### [Actions to take]
(a) Translate this sentence from the Reuters article on Obama and Iran into Spanish: "U.S. President Barack Obama said on Monday that Iran should commit to a verifiable freeze of at least 10 years on its nuclear activity for a landmark atomic deal to be reached, but said the odds were still against sealing a final agreement."
(b) According to the Reuters article on Obama and Iran, how did Obama describe the level of disagreement between his administration and the Israeli government?
(c) Carry on the Reuters article on Obama and Iran from where it stops.

### [Document text]
◇ ◇ ◇ ◇ ◇

By Jeff Mason
WASHINGTON (Reuters) - U.S. President Barack Obama said on Monday that Iran should commit to a verifiable freeze of at least 10 years on its nuclear activity for a landmark atomic deal to be reached, but said the odds were still against sealing a final agreement.
In an interview with Reuters at the White House, Obama said that a rift over Israeli Prime Minister Benjamin Netanyahu's planned speech to Congress opposing the Iran deal on Tuesday was a distraction that would not be "permanently destructive" to U.S. Israeli ties.
But he said there was a "substantial disagreement" between his administration and the Israeli government over how to achieve their shared goal of preventing Iran from acquiring nuclear weapons.
“If, in fact, Iran is willing to agree to double-digit years of keeping their program where it is right now and, in fact, rolling back elements of it that currently exist ... if we’ve got that, and we’ve got a way of verifying that, there’s no other steps we can take that would give us such assurance that they don’t have a nuclear weapon," he said.

◇ ◇ ◇ ◇ ◇

### [Source material]
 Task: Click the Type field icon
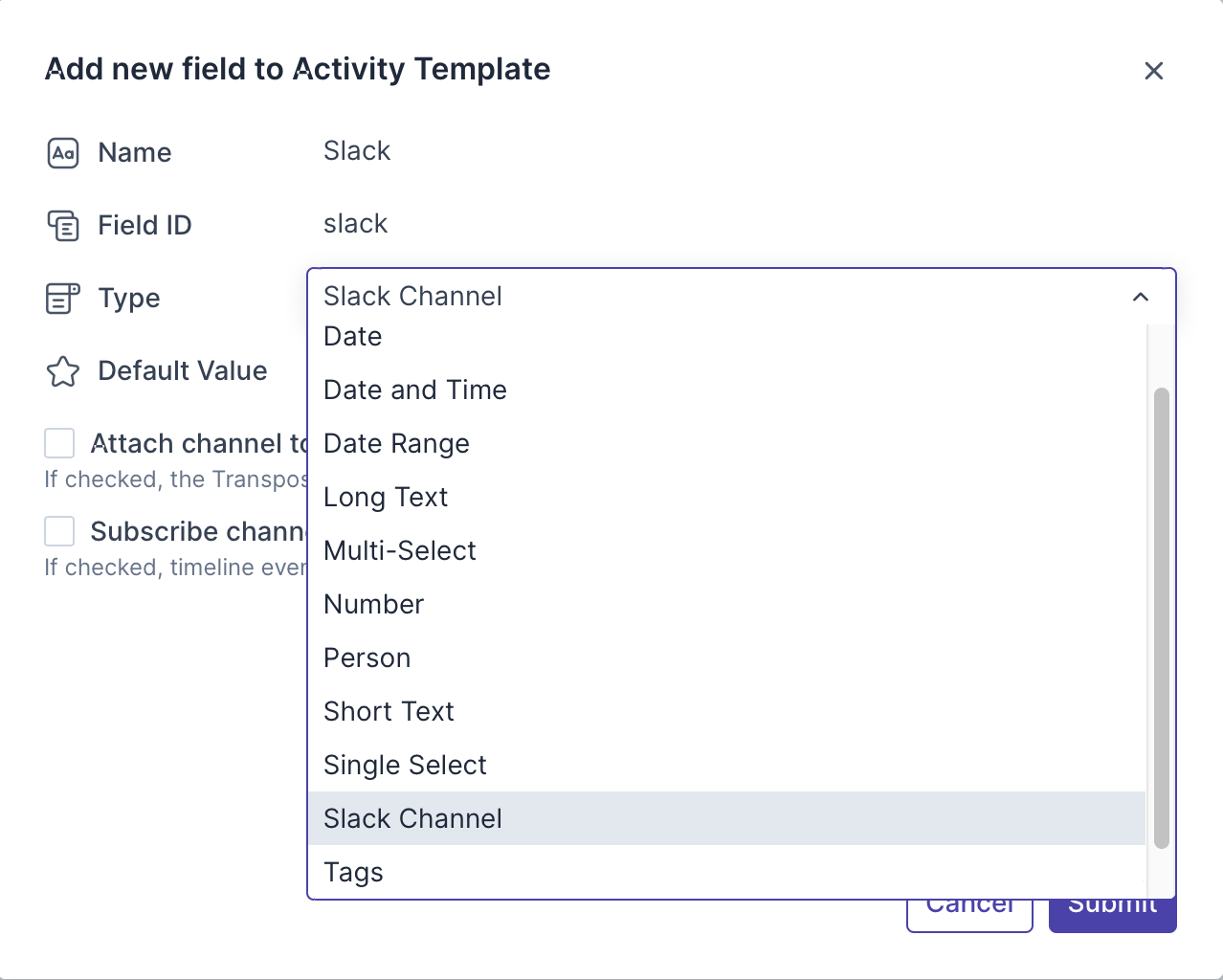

◇ ◇ ◇ ◇ ◇

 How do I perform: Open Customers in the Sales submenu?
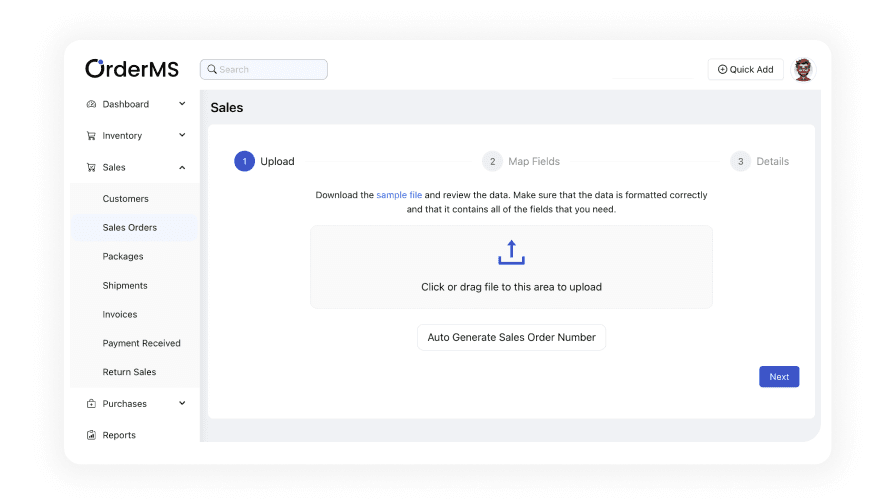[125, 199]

◇ ◇ ◇ ◇ ◇

### [Exercise results]
(a) El presidente de EE. UU., Barack Obama, dijo el lunes que Irán debería comprometerse a una congelación verificable de al menos 10 años de su actividad nuclear para que se alcance un acuerdo atómico histórico, pero dijo que las probabilidades seguían siendo contrarias a cerrar un acuerdo final.

(b) He called it a "substantial disagreement."

(c)
The U.S. goal is to make sure "there’s at least a year between us seeing them try to get a nuclear weapon and them actually being able to obtain one," Obama said.
Israel fears that Obama's Iran diplomacy, with an end-of-March deadline for a framework nuclear agreement, will still allow its arch-foe to develop an atom bomb. Tehran denies it is seeking nuclear weapons.
Netanyahu has spoken scathingly about a possible deal, saying negotiators appear to have given up on a pledge to prevent Iran from acquiring nuclear weapons. He says a nuclear-armed Iran would pose an existential threat to the Jewish state.
Obama sought to downplay the long-term damage from the row over Netanyahu's speech to Congress, saying the rift was not personal and that he would meet the Israeli leader again if he wins Israel's March 17 election.
"This is not a personal issue. I think that it is important for every country in its relationship with the United States to recognize that the U.S. has a process of making policy," Obama said.
But Obama said Netanyahu had been wrong before with his opposition to a 2013 interim deal with Iran.
"Netanyahu made all sorts of claims. This was going to be a terrible deal. This was going to result in Iran getting 50 billion dollars worth of relief. Iran would not abide by the agreement. None of that has come true.
"It has turned out that in fact, during this period we’ve seen Iran not advance its program. In many ways, it’s rolled back elements of its program."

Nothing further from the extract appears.